* _Exercise prompt_:
Repeat exactly what runs from the line containing "976x2168 pixels." through the last line of the material below. Do not copy the pictures.

•••

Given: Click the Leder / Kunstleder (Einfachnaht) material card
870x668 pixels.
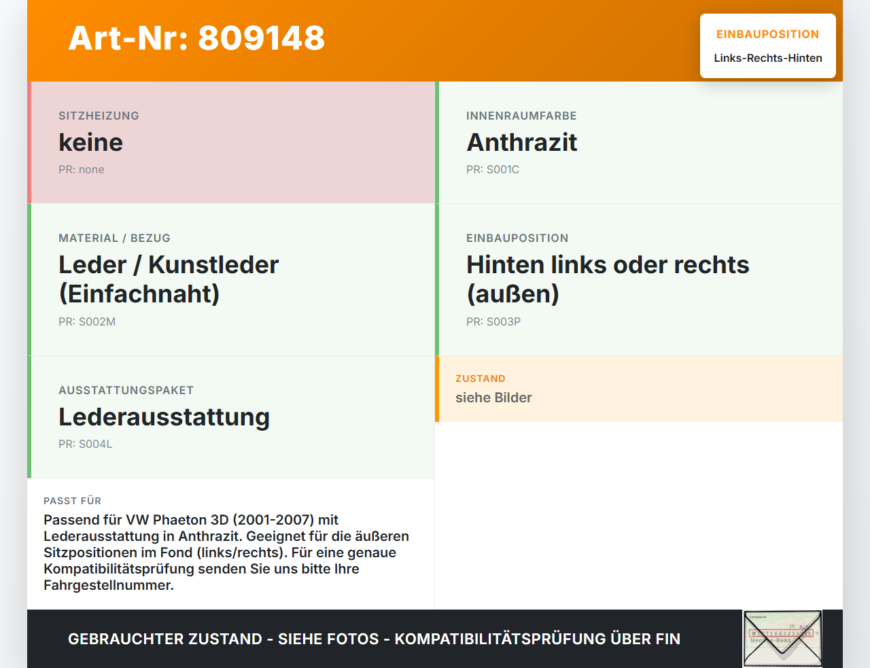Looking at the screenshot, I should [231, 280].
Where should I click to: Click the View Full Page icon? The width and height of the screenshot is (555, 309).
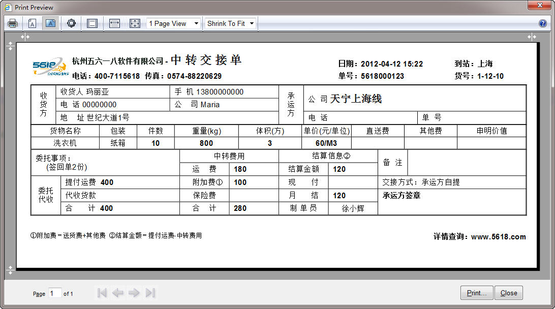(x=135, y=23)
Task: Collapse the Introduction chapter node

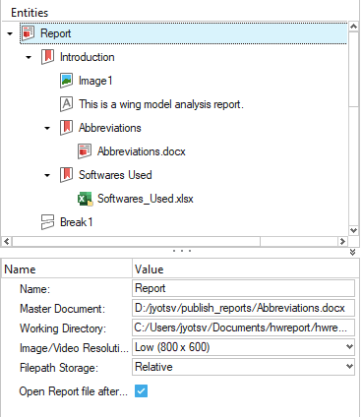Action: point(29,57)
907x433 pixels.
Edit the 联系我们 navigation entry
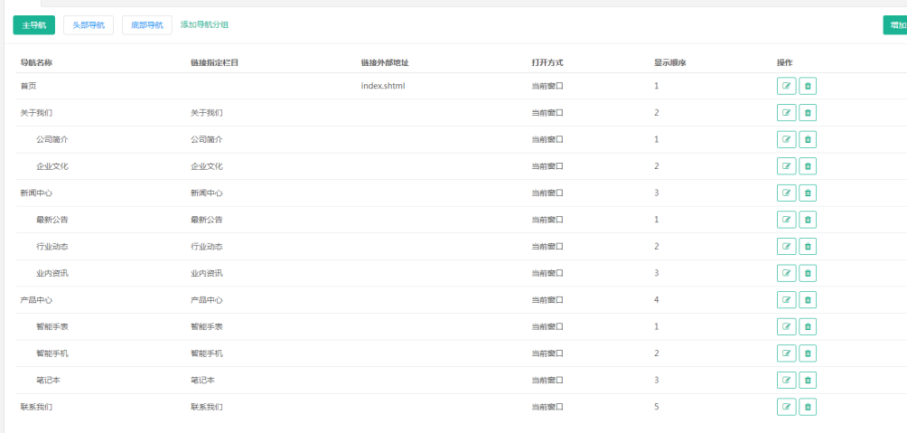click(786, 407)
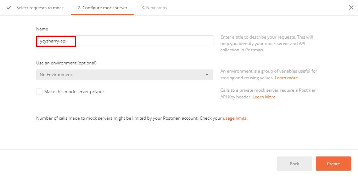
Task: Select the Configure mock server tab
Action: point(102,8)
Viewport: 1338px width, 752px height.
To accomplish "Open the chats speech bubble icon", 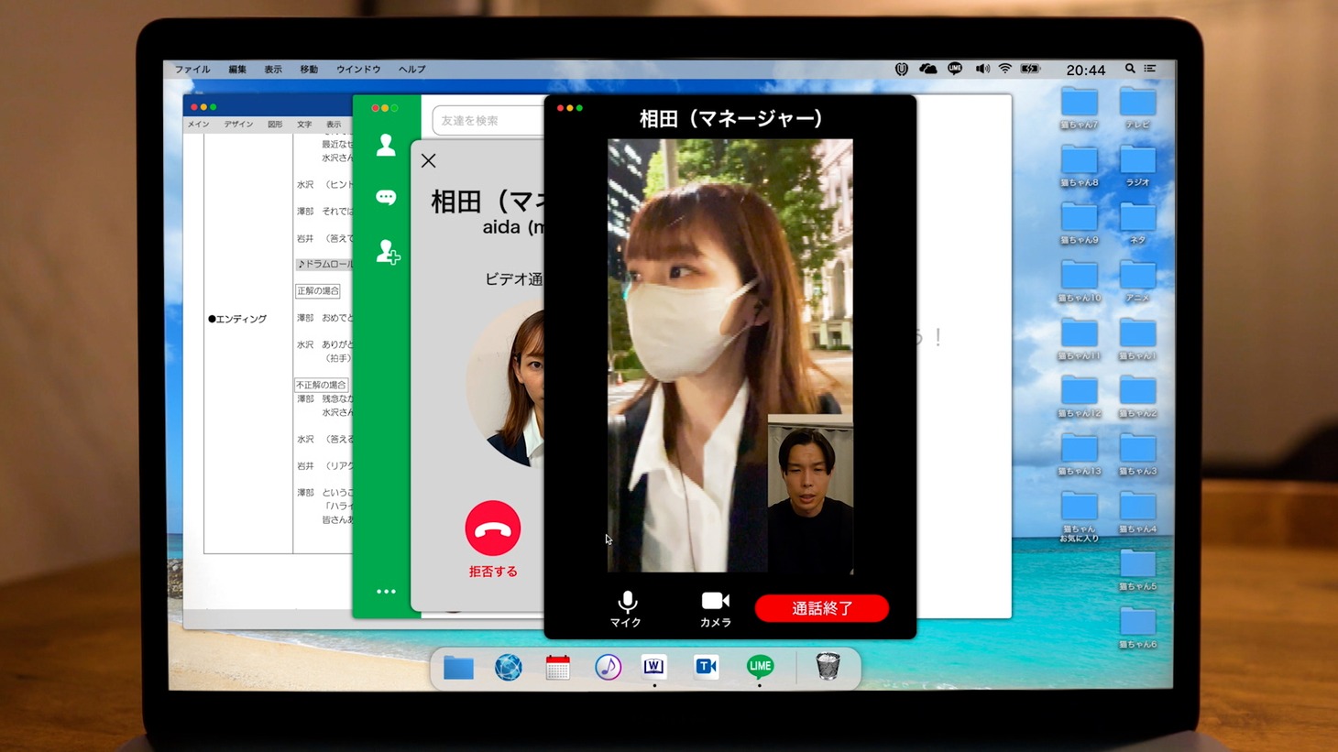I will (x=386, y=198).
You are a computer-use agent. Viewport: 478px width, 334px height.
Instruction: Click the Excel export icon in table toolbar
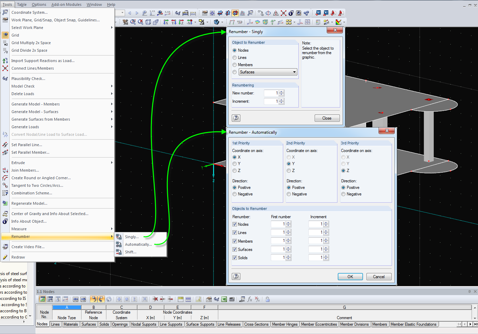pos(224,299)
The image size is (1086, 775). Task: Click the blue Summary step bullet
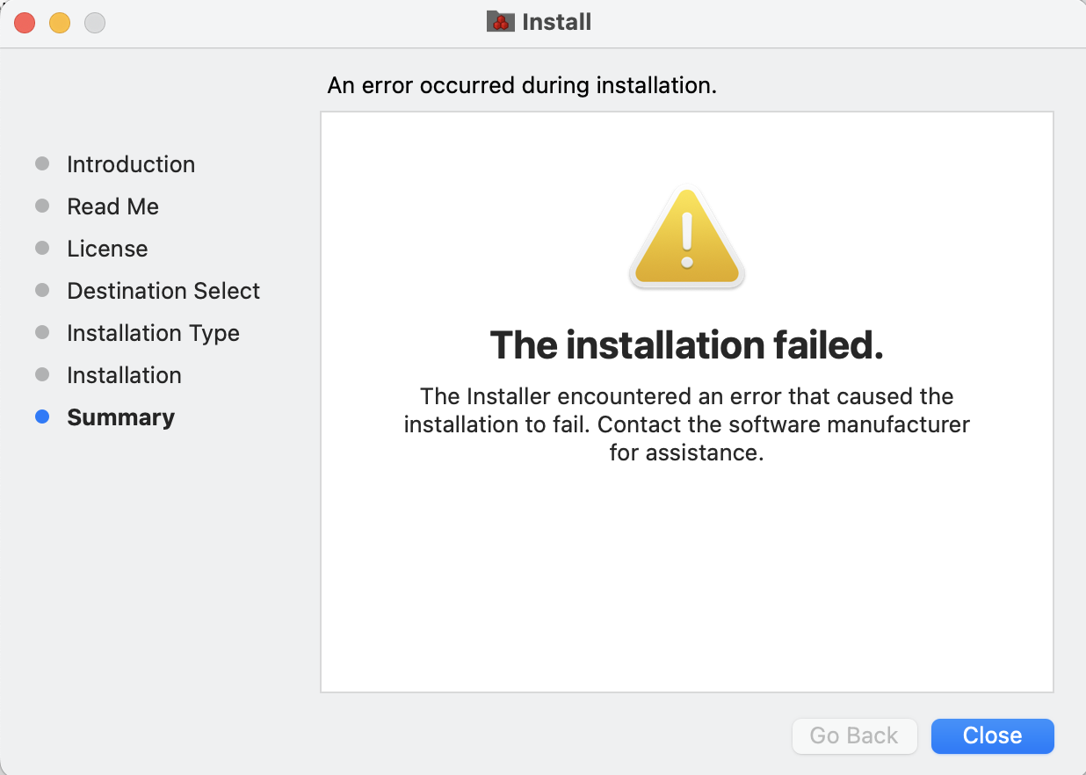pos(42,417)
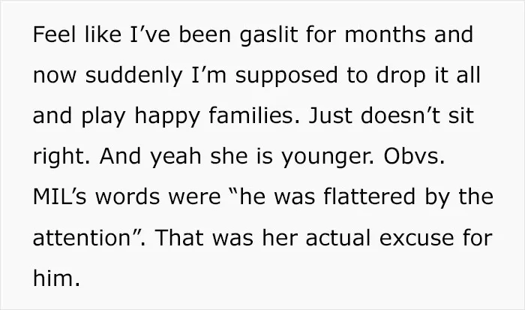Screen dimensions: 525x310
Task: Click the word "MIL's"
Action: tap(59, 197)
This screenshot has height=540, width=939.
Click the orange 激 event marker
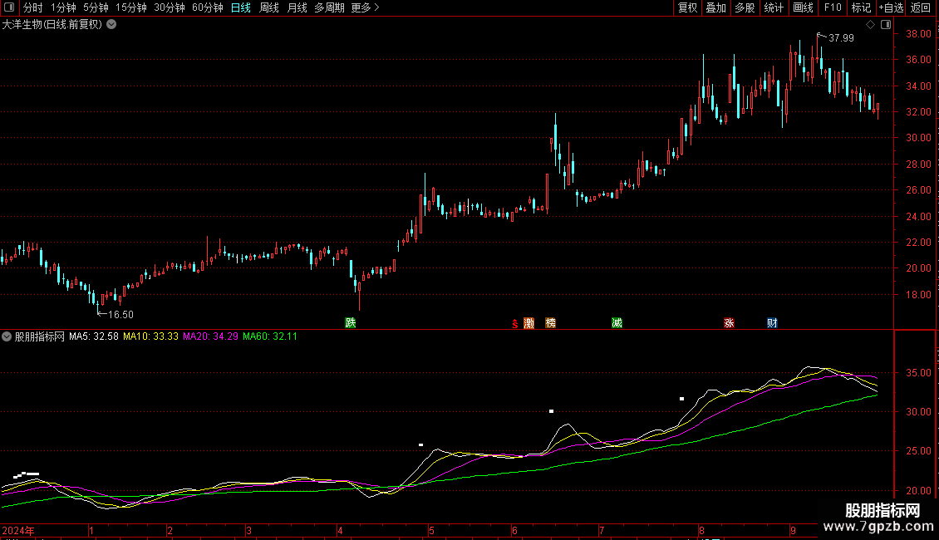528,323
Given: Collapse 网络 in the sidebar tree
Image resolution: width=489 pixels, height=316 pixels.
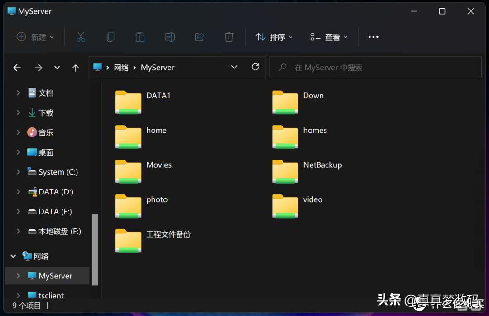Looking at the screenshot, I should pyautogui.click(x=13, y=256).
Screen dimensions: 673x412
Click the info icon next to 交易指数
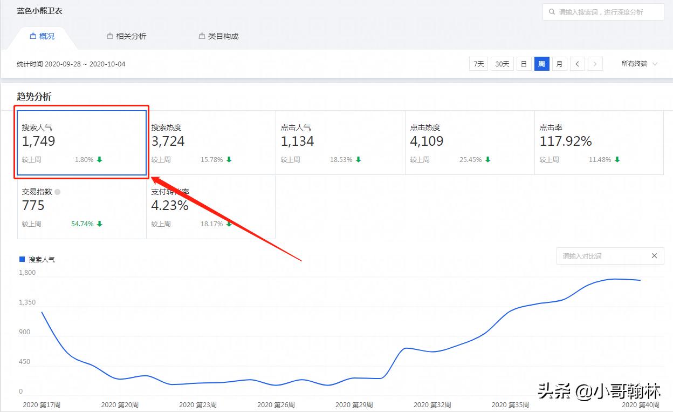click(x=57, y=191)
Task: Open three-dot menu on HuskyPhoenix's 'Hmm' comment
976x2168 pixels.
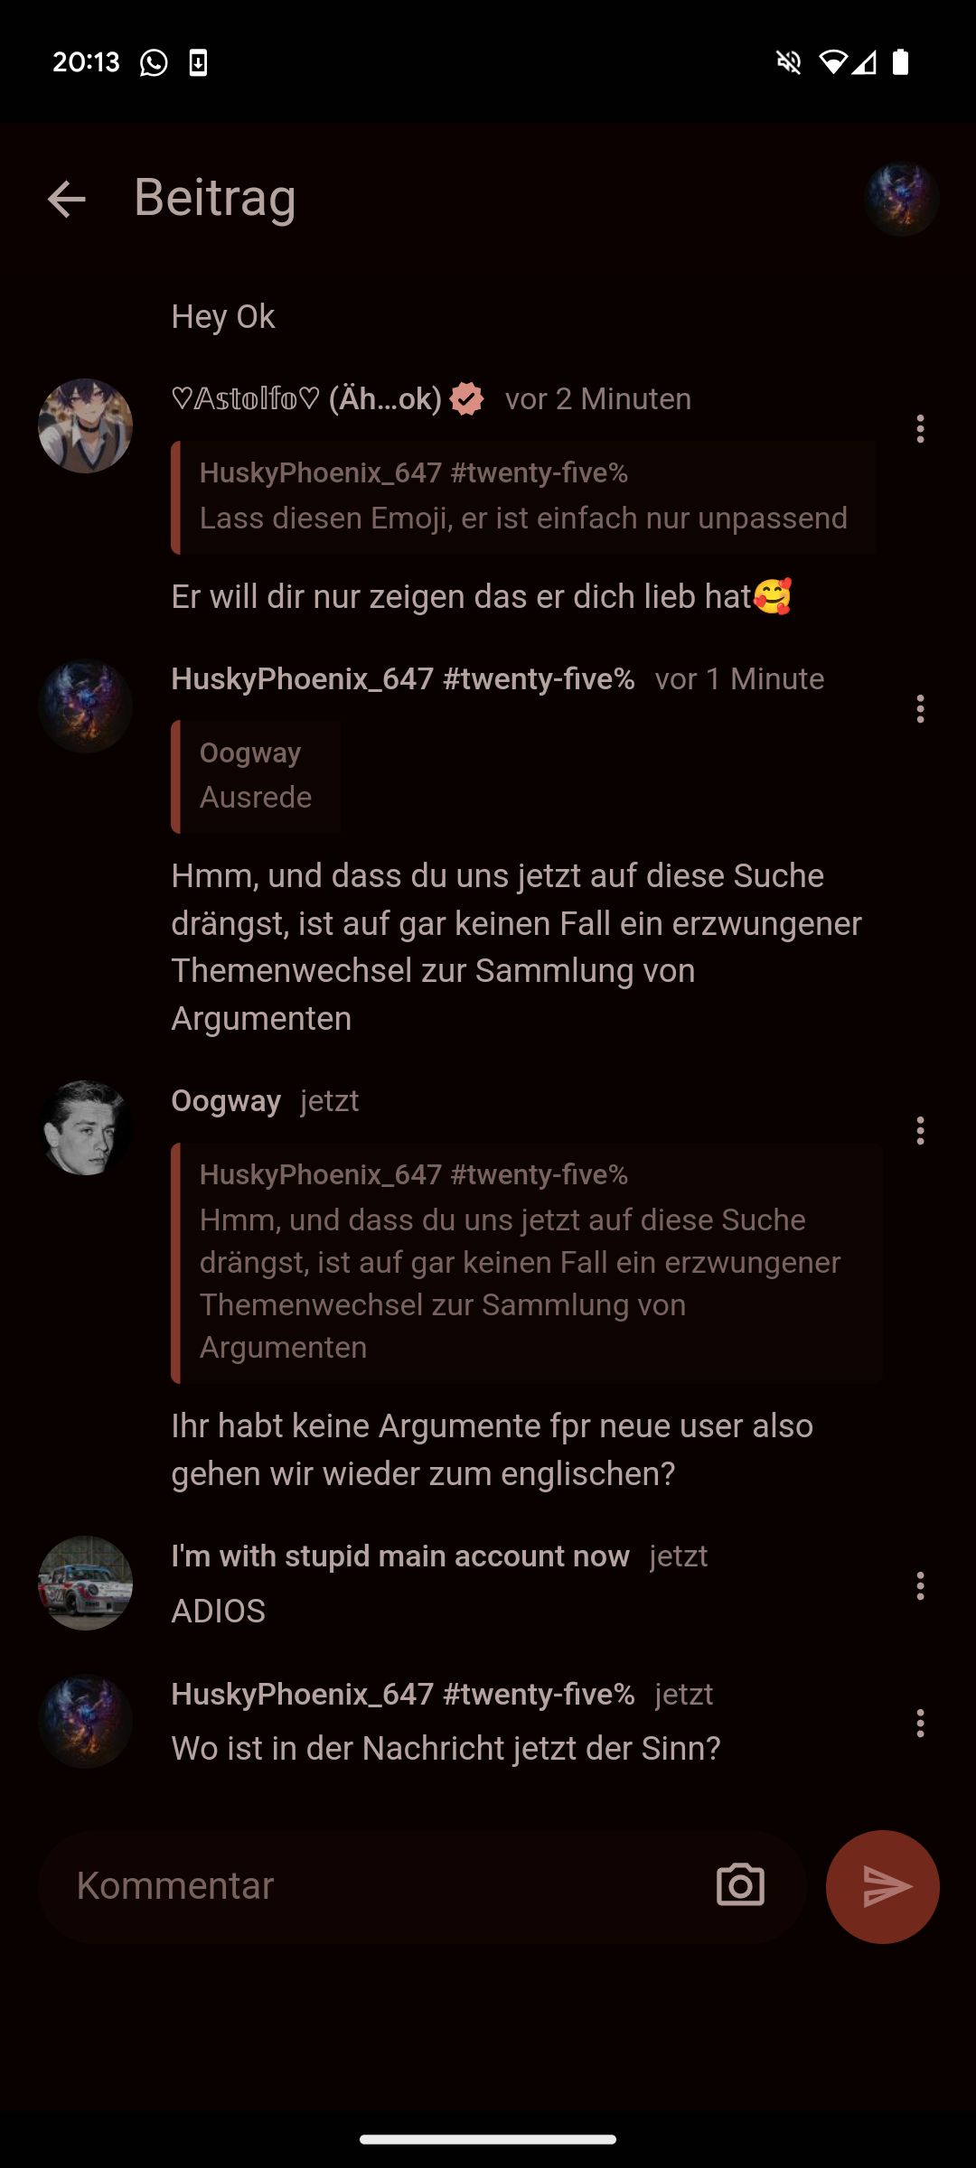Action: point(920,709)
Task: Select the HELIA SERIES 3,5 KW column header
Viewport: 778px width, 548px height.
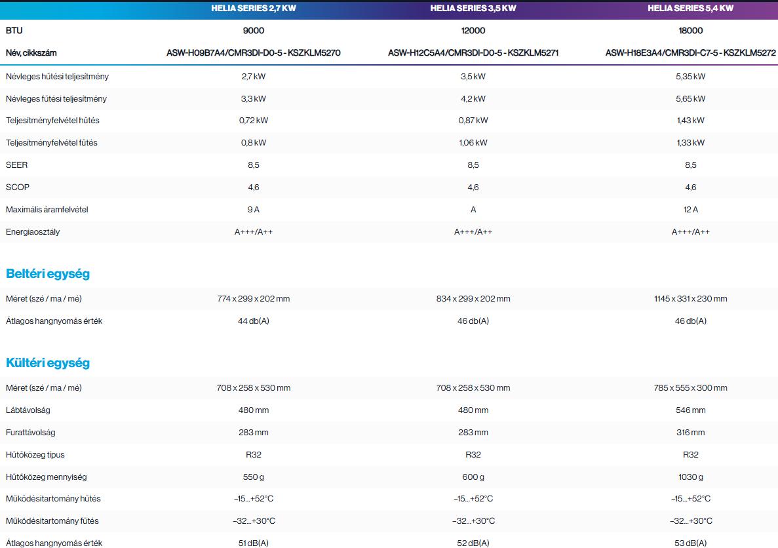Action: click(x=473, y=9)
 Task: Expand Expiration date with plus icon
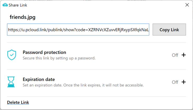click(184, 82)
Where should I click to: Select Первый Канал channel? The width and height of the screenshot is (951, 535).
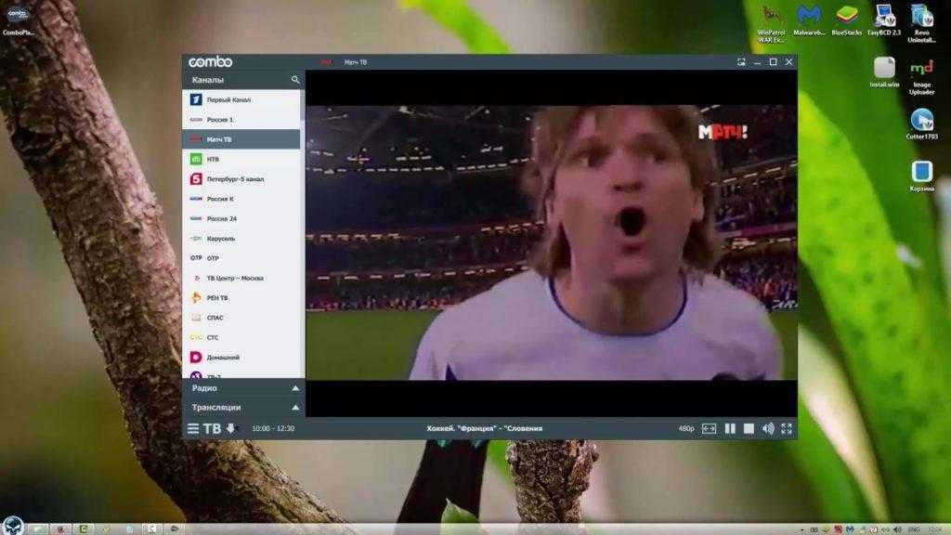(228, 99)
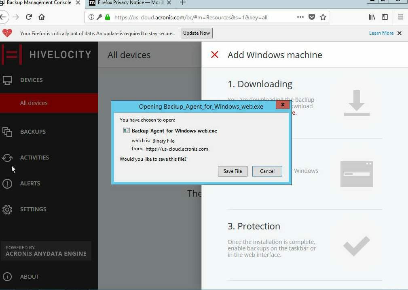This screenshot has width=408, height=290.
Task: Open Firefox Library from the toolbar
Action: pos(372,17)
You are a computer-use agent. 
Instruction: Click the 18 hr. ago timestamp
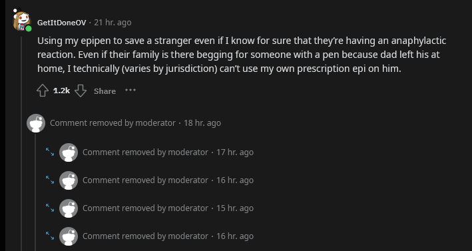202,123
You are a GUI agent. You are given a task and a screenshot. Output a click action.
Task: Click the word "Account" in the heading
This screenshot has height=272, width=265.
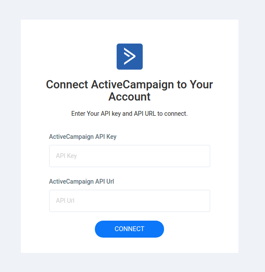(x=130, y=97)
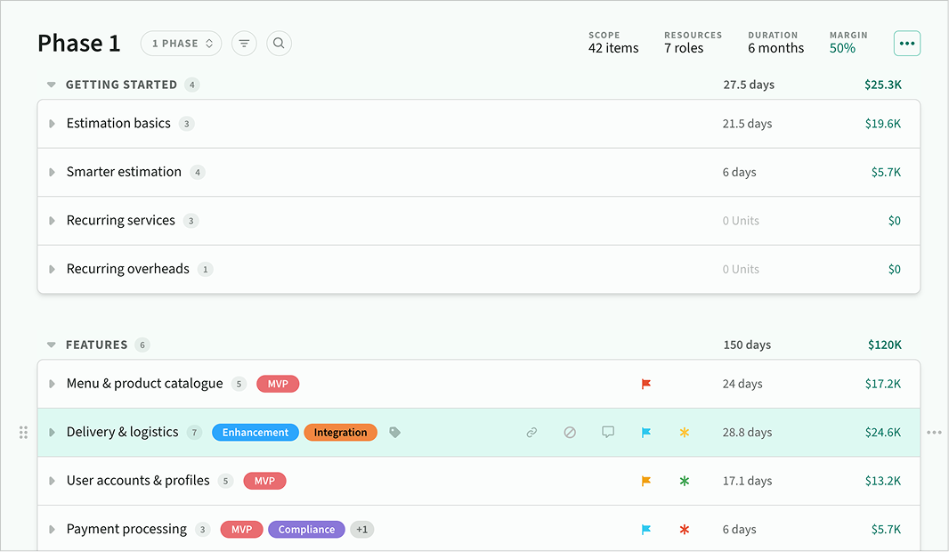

•••

* _Finished task_:
976x2168 pixels.
Action: point(920,709)
Task: Select the HELIA SERIES 3,5 KW column header
Viewport: 778px width, 548px height.
Action: click(x=473, y=9)
 Task: Expand Expiration date with plus icon
click(184, 82)
Where should I click to: Select Первый Канал channel? The width and height of the screenshot is (951, 535).
(228, 99)
This screenshot has width=408, height=290.
Task: Open Firefox Library from the toolbar
Action: pos(372,17)
You are a computer-use agent. 
Instruction: Click the 18 hr. ago timestamp
202,123
You are a GUI agent. You are given a task and a screenshot. Output a click action.
Task: Click the word "Account" in the heading
This screenshot has height=272, width=265.
(x=130, y=97)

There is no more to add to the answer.